• **Task to carry out**
In the records below, how many lines hold the string "transportador"? Give only the number.

══ Data for this task ══

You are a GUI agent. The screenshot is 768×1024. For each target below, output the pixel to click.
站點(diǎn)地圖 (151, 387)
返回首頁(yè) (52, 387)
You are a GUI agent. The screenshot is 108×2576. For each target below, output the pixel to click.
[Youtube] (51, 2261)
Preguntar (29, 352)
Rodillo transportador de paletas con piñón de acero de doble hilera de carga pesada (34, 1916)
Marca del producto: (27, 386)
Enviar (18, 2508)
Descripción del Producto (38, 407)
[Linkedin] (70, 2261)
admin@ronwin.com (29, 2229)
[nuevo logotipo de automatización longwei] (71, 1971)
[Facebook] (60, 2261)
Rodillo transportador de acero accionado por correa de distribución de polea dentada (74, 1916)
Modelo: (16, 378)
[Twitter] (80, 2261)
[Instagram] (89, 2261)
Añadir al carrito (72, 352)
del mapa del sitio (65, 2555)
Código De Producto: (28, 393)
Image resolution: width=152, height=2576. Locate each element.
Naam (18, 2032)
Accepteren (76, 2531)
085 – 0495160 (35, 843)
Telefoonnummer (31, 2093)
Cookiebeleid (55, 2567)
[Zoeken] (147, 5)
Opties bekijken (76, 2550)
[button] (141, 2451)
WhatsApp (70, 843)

═══

• **Reply**
2